Un Israel con un poder ejecutivo autoritario no sería muy diferente de algunos países europeos avanzados, o de la Italia que le gustaría a Giorgia Meloni o el Estados Unidos con el que sueña Donald Trump. En Israel, además, viven muchísimas personas que están de acuerdo con la reforma. Una encuesta divulgada hace pocos días por el medio religioso Kikar HaShabat apuntó que el 88 por ciento de los haredim, los judíos ultra-ortodoxos, está de acuerdo con los objetivos de la reforma, un número que equilibra, en cierta manera, el hecho de que doscientos pilotos de la reserva de la Fuerza Aérea hayan advertido que no se subirán a sus aviones mientras la Corte Suprema esté en la mira de la coalición de gobierno.
¿Y los árabes israelíes? Es cierto que un recorte de los “frenos” de la Justicia sobre el Ejecutivo puede poner en peligro su situación en el país, adonde viven bien, pero siempre al filo del status quo social. Pero el discurso anti-gay de algunos miembros de la coalición en el poder no es muy distinto del de los principales políticos árabes israelíes, por ejemplo.
Entonces, Israel arde, pero en algún momento el fuego se apagará y la sociedad se va a reacomodar, al igual que la economía.
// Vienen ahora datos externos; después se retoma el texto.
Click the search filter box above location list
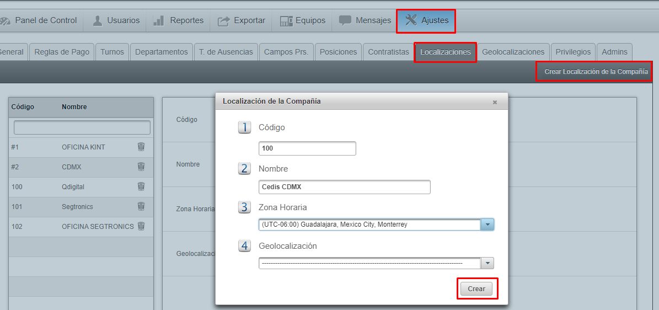 (82, 127)
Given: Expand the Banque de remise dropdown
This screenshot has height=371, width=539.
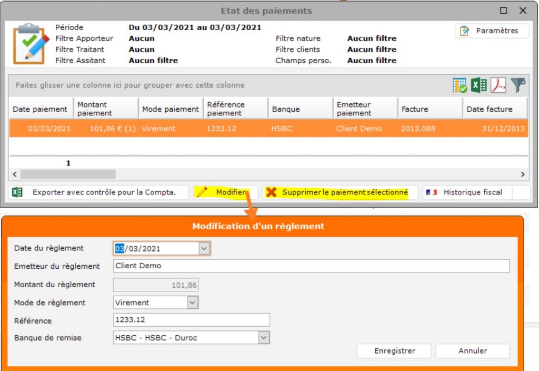Looking at the screenshot, I should (x=264, y=337).
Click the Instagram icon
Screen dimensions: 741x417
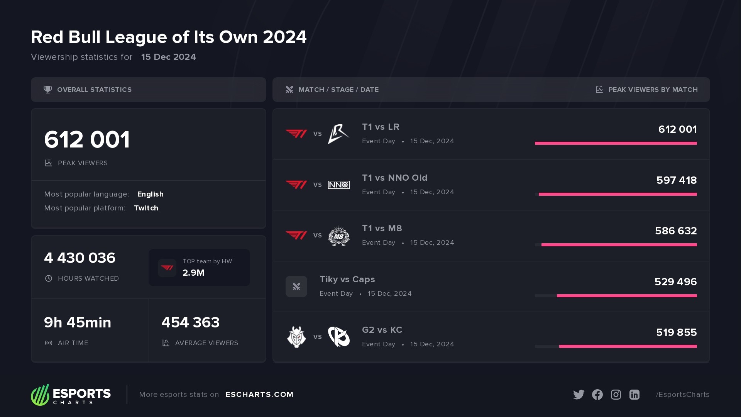pyautogui.click(x=616, y=395)
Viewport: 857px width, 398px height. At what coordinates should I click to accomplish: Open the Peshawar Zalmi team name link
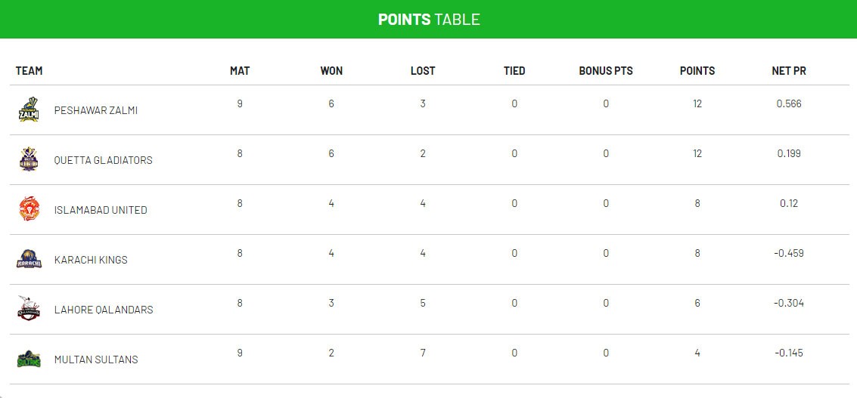(96, 110)
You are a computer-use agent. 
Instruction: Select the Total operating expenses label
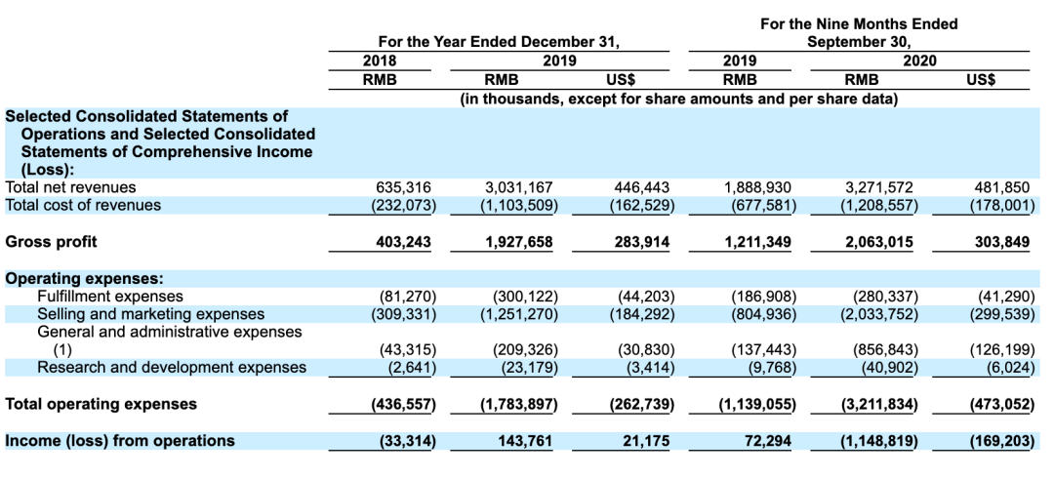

Muchos empresarios bienpensantes prometieron que se irán del país si triunfa la reforma, pero incluso si se debilita la famosa StartUp Nation liberal, en Israel seguirá floreciendo, entre otras, la industria de la defensa, que no se va a ir a ninguna parte.
A nivel local, el debate se desliza, como siempre, entre las viejas deudas sociales de Israel: un poder “blanco” (que se nota también en una Corte Suprema llena de varones de origen ashkenazi y donde recién en el 2022 entró la primera jueza de origen mizrahi) sobre un pueblo de raíces en la región, no llegados de Europa, los hijos y nietos de los inmigrantes que tuvieron que escapar en 1948 de los países árabes, quienes siguen apoyando al Likud y lo seguirán a casi todas partes.
A nivel internacional, mientras los críticos antisionistas se limitan a decir que la capital de Israel es Tel Aviv y no Jerusalén y gente como Roger Waters aprovecha para vomitar antisemitismo, los palestinos siguen al costado del camino, a la buena de Dios y controlados por grupos extremistas que apuestan a la violencia y líderes –de adentro y de afuera– que se divierten estimulando el odio a los judíos.
Israel arde y los palestinos ni siquiera pueden sacar tajada porque, además de estar distraídos por ese odio, su enemigo no se va a consumir en esas llamas y posiblemente salga reforzado, como para mantener la ocupación y la represión por un par de décadas más.
*Ex corresponsal en Estados Unidos e Israel, escribe sobre Medio Oriente, Estados Unidos y Tendencias.